§ **TASK PROMPT**
Return the lines of the data below in which the string "computer" occurs.

(DATASET RECORDS)

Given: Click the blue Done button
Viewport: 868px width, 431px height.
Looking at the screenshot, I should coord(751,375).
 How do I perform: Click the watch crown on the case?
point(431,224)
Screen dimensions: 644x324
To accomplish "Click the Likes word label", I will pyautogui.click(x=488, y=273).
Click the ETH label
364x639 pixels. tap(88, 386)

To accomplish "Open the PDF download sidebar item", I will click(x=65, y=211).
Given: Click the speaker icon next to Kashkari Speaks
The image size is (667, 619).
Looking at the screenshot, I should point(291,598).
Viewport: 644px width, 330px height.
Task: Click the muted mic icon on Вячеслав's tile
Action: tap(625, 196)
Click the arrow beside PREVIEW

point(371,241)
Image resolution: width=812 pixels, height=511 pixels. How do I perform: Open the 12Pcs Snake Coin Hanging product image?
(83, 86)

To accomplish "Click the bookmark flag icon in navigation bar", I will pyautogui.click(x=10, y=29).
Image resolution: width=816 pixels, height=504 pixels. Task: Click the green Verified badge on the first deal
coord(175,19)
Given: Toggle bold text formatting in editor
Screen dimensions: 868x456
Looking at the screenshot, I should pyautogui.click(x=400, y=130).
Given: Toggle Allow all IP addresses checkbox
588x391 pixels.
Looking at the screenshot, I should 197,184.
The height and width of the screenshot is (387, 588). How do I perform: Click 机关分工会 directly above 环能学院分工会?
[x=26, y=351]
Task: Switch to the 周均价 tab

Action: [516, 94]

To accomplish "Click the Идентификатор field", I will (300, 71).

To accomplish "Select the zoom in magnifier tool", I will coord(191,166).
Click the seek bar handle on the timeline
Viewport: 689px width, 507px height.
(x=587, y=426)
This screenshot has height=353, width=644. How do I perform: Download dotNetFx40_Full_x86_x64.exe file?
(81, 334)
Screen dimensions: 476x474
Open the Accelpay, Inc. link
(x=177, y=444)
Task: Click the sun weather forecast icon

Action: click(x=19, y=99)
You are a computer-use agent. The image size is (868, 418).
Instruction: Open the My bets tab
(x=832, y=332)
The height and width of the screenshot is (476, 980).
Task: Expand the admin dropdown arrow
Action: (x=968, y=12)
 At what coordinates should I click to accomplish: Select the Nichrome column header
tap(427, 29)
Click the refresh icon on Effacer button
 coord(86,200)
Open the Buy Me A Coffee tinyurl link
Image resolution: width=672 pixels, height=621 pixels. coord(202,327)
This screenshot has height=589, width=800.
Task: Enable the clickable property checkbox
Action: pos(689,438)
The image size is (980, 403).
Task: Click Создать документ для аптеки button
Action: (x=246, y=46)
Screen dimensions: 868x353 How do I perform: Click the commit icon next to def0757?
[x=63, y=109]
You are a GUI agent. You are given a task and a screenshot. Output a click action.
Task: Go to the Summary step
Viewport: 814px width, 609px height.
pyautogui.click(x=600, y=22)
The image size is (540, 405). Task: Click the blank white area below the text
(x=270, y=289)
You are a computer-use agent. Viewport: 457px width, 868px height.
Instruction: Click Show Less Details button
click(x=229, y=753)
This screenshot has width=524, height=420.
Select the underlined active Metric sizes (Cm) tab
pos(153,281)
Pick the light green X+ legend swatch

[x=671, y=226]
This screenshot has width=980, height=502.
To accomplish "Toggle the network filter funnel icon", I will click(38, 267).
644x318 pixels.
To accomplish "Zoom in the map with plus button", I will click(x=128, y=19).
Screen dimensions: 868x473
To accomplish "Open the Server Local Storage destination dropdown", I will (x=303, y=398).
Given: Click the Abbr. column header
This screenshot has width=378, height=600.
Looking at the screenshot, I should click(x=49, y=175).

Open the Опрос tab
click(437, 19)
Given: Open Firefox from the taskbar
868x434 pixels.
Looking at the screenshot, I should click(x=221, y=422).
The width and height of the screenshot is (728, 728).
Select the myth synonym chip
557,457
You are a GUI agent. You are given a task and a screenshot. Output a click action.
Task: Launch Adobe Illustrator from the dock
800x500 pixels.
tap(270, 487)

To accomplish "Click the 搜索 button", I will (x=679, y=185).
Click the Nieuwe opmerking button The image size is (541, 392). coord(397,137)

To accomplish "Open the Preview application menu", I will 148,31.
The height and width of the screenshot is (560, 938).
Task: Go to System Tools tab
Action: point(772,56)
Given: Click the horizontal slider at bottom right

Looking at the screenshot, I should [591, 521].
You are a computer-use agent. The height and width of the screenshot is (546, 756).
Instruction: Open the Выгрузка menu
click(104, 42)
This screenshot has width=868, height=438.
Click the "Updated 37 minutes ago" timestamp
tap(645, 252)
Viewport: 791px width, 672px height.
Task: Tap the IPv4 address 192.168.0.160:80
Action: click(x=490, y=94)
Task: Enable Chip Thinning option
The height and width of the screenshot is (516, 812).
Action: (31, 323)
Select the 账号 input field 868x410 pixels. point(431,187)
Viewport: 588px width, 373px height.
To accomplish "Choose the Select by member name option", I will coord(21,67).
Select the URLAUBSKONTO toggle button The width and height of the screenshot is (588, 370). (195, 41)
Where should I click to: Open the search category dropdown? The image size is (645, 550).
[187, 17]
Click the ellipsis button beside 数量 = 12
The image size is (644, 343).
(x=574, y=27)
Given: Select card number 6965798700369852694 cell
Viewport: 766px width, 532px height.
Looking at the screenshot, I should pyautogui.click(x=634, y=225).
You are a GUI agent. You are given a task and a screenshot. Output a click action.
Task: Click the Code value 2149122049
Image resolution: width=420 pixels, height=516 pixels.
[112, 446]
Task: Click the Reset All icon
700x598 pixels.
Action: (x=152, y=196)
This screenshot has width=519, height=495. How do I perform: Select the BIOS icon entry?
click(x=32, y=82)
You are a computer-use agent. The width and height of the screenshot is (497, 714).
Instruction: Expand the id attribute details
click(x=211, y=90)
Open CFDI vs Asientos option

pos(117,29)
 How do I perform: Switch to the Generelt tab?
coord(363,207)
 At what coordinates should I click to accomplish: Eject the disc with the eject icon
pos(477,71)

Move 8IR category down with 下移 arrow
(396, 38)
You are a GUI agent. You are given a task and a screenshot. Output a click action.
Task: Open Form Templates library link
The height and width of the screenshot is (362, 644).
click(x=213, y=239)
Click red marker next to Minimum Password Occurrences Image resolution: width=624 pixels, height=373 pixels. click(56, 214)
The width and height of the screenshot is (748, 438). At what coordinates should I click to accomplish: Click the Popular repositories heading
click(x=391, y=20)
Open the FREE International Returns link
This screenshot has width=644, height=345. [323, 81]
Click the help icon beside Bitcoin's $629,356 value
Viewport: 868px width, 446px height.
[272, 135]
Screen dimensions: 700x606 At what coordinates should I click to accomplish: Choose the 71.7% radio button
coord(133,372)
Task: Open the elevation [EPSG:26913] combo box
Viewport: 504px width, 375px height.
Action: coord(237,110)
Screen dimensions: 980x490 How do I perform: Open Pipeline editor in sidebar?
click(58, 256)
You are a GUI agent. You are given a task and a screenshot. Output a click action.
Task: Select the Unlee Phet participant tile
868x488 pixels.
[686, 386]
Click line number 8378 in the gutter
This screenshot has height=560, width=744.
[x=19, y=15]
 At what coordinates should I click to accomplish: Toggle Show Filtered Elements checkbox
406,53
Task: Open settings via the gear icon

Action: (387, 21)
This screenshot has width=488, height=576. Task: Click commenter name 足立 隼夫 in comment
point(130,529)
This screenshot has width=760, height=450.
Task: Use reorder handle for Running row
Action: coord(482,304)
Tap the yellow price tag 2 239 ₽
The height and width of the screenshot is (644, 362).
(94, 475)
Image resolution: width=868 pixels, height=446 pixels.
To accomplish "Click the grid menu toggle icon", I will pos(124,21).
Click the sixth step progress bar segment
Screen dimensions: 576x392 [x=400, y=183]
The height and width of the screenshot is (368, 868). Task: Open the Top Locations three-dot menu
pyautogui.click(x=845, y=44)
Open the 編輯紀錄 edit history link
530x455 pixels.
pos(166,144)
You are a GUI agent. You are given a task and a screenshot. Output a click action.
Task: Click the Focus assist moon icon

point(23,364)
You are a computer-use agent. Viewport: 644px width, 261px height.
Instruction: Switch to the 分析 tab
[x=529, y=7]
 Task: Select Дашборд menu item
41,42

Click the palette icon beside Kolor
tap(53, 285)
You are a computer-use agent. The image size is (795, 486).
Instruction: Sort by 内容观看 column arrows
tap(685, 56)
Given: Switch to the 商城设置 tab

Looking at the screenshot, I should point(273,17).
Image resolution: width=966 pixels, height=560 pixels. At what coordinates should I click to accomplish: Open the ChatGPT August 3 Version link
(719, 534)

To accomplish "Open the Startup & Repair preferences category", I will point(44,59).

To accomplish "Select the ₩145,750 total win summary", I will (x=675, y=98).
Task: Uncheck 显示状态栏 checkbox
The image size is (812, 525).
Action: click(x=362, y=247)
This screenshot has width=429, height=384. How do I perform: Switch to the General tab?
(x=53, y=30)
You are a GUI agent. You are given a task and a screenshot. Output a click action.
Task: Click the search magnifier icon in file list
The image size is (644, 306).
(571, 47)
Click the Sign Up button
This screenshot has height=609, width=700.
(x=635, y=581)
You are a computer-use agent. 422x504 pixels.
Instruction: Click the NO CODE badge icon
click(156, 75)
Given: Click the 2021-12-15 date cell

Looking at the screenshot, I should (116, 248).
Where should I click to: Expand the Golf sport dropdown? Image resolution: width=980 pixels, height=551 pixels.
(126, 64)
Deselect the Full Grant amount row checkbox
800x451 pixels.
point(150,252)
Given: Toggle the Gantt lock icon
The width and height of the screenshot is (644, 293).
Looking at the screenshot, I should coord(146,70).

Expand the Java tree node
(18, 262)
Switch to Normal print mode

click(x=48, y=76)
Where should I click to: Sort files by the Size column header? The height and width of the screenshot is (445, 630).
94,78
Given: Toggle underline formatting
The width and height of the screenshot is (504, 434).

(End DATASET RECORDS)

§ **ANSWER SPACE**
You are a computer-use agent. The image size is (868, 418).
You are a computer-use agent. Viewport: 457px width, 868px height.
You are a computer-use agent. The height and width of the screenshot is (546, 756).
You are a computer-use agent. The width and height of the screenshot is (497, 714).
You are a computer-use agent. Viewport: 644px width, 261px height.
You are a computer-use agent. The image size is (795, 486).
You are a computer-use agent. 422x504 pixels.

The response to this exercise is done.